478775 Variability of Electronic Cigarette Particle Size Distributions and the Effects of Background Air

Monday, November 14, 2016
Grand Ballroom B (Hilton San Francisco Union Square)
Erin Ditmar, Jordan Berger, Dr. Tim Raymond and Dabrina Dutcher, Chemical Engineering, Bucknell University, Lewisburg, PA

In the last few years, electronic cigarettes have been increasing in popularity, especially with younger people and people attempting to quit smoking. However, little is known about the various factors that affect the effluent from these devices. E-cigarettes are powered by a battery that heats up filament which in turn heats up a wick and converts the e-liquid into vapor that is then inhaled by the user. The e-liquids are composed of propylene glycol, glycerin, varying flavor agents, and a range of nicotine concentrations. The main goals of this research project are to identify factors which affect the size distribution of particles in the effluent. The factors we are examining include the relative humidity of the feed air, the concentration of particles in the feed air and in the environment that effluent immediately mixes with as well as the heating voltage and the composition of the e-liquid.
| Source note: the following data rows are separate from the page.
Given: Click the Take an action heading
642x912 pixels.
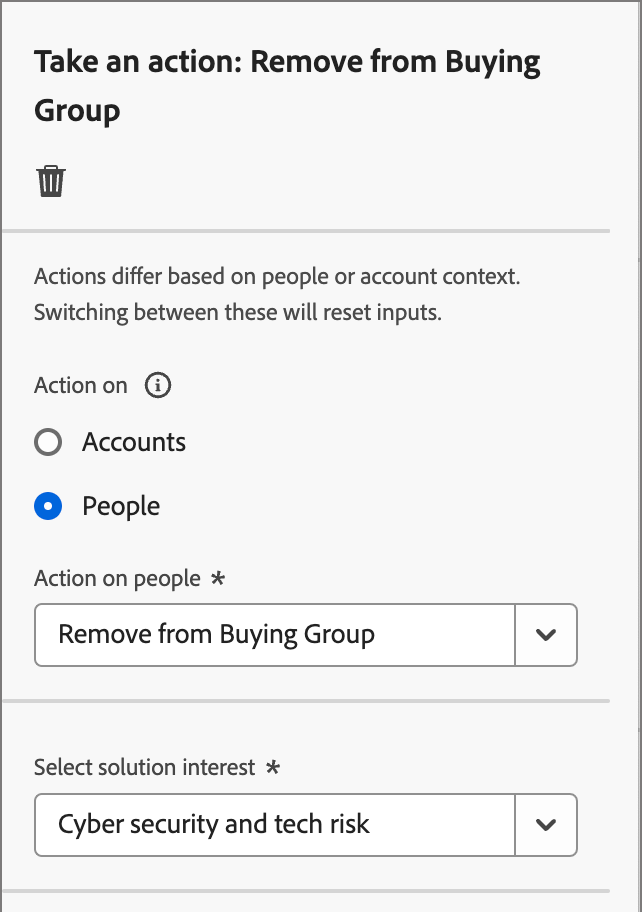Looking at the screenshot, I should point(288,85).
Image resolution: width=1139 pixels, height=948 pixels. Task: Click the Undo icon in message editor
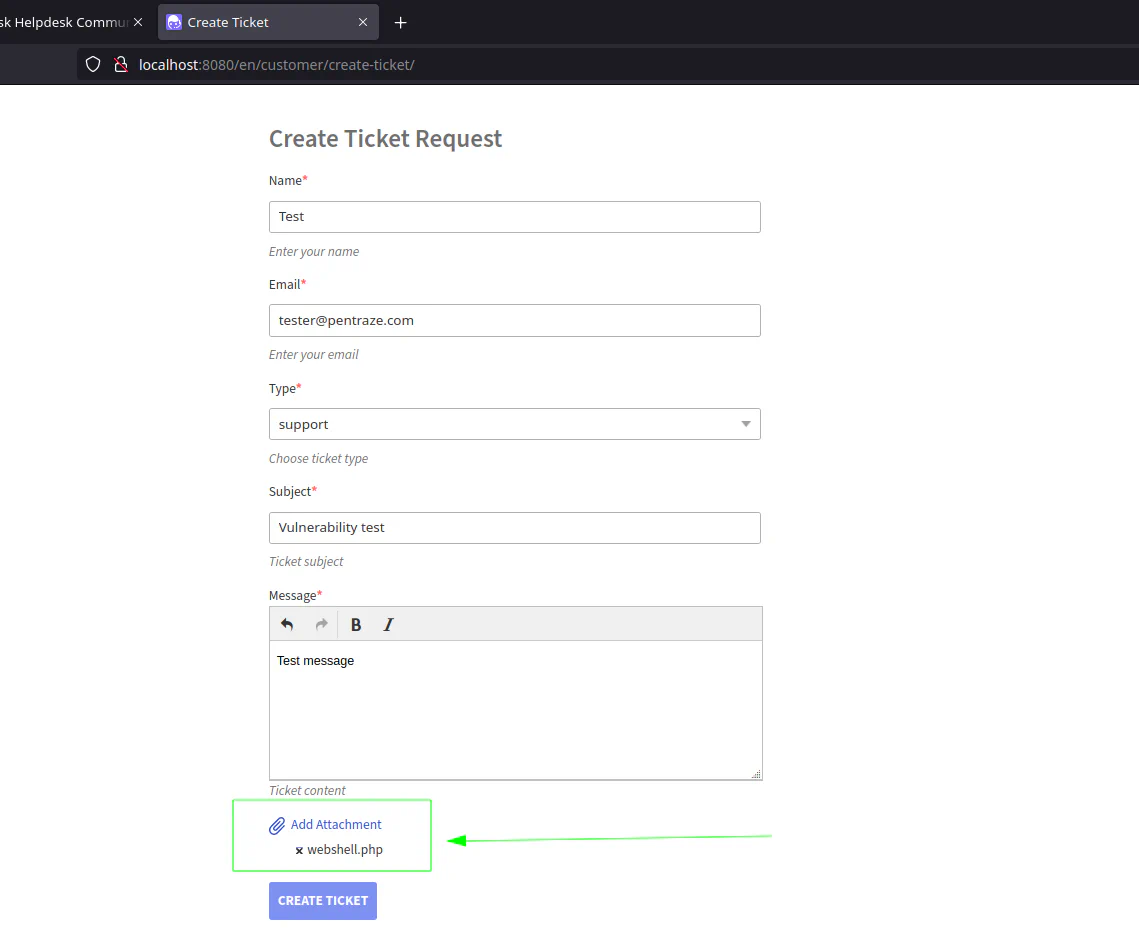(x=287, y=625)
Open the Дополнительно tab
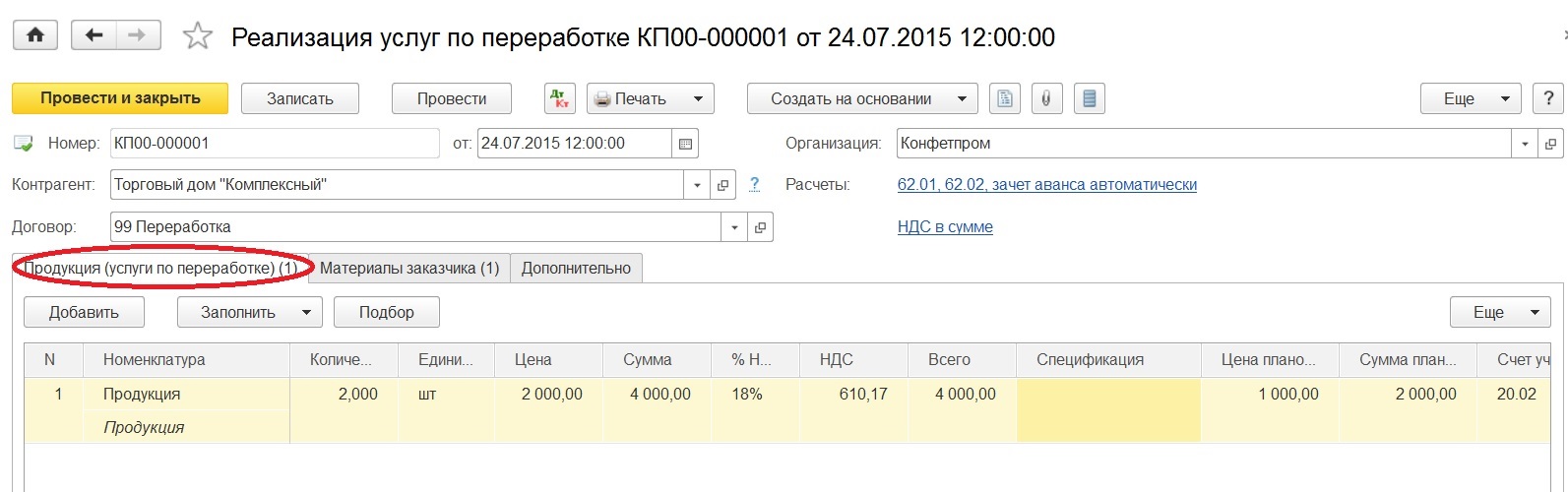This screenshot has height=492, width=1568. (576, 268)
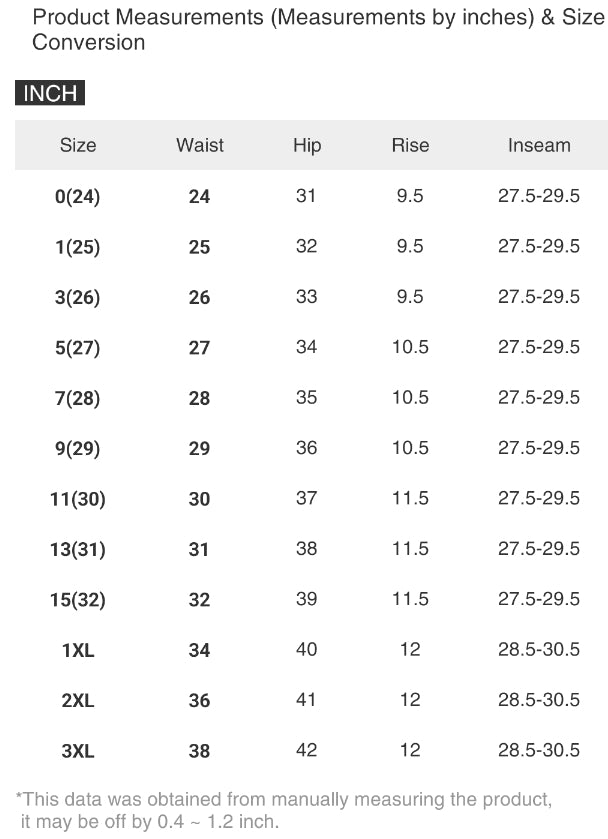
Task: Click the 3XL size label
Action: coord(78,751)
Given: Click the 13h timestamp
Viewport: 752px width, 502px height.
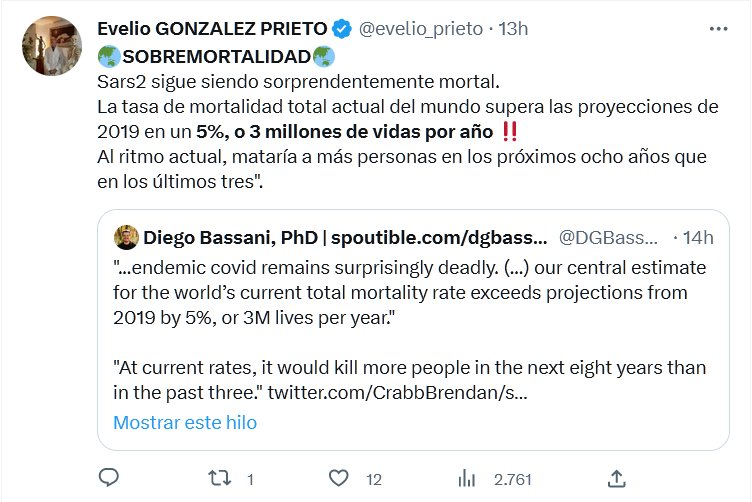Looking at the screenshot, I should (512, 30).
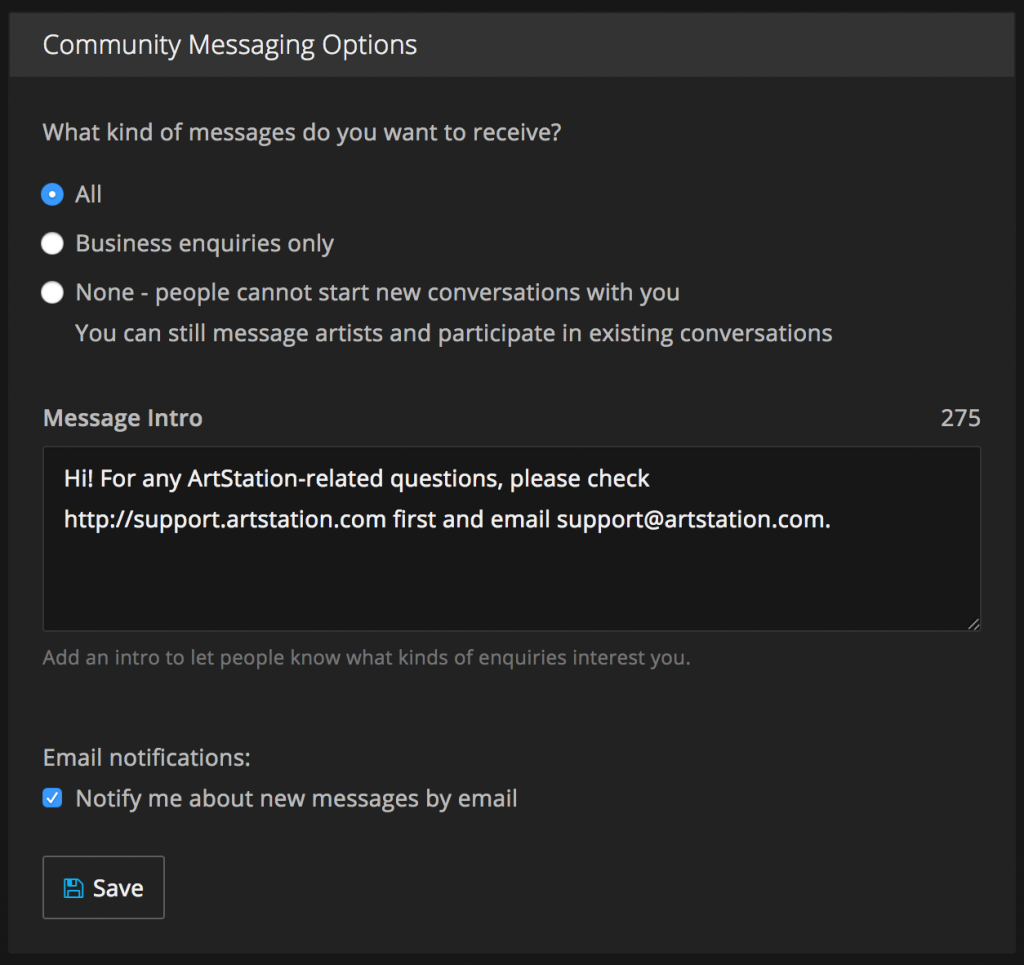
Task: Click inside the Message Intro text area
Action: [511, 580]
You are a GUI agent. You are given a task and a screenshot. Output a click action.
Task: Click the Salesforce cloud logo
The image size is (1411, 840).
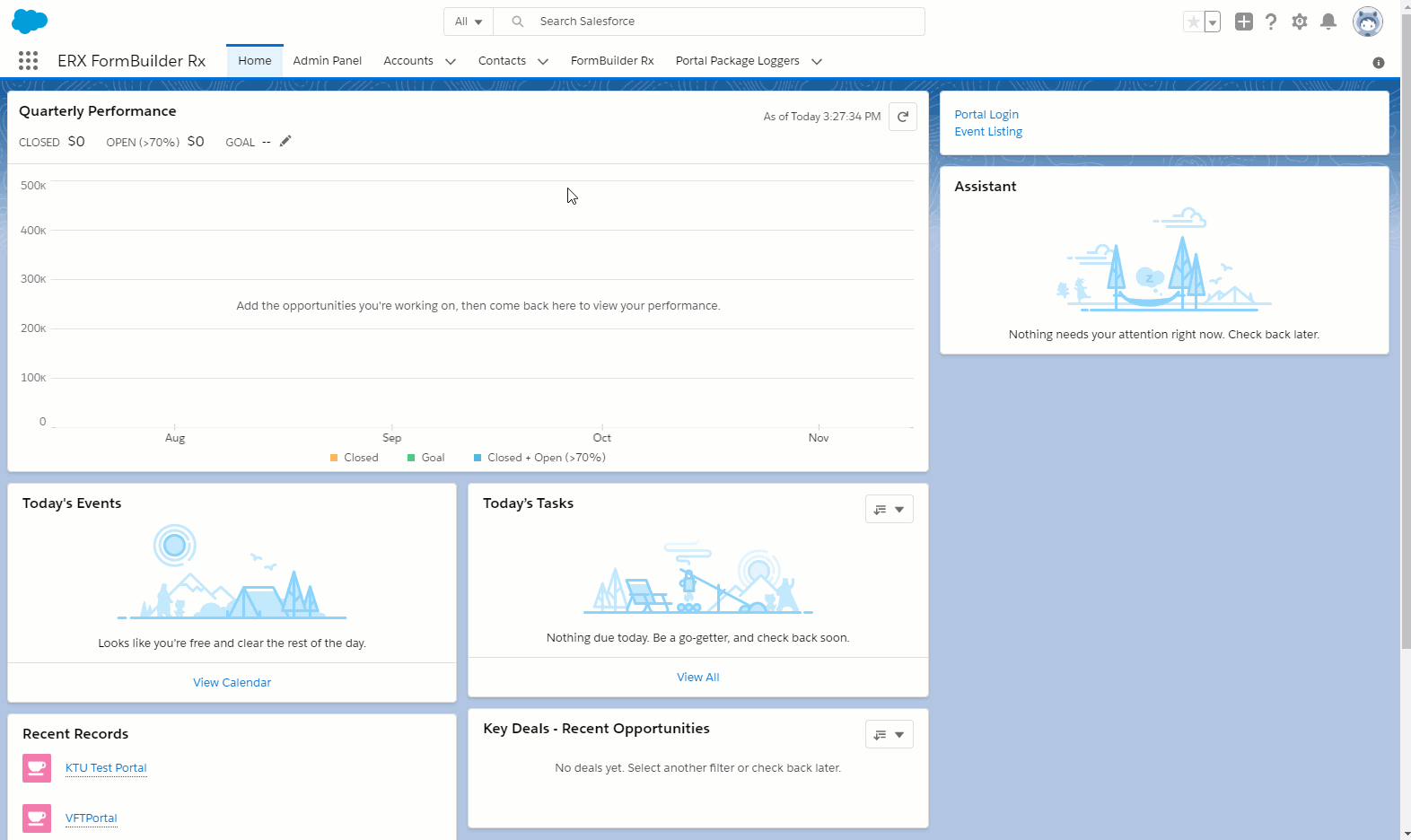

The nicotine content in the gas phase increased with an increase in power to the e-cigarette, but in general the majority of the nicotine was found in the particulate phase. The common range for e-cigarette operation today is between three and five volts, and there was a greater nicotine content that was found when operating the e-cigarette at the higher end voltage. This research produced data that showed the different varieties of e-cigarettes produced bimodal distributions of aerosol particle sizes, which is associated with the different boiling points of the different liquid components.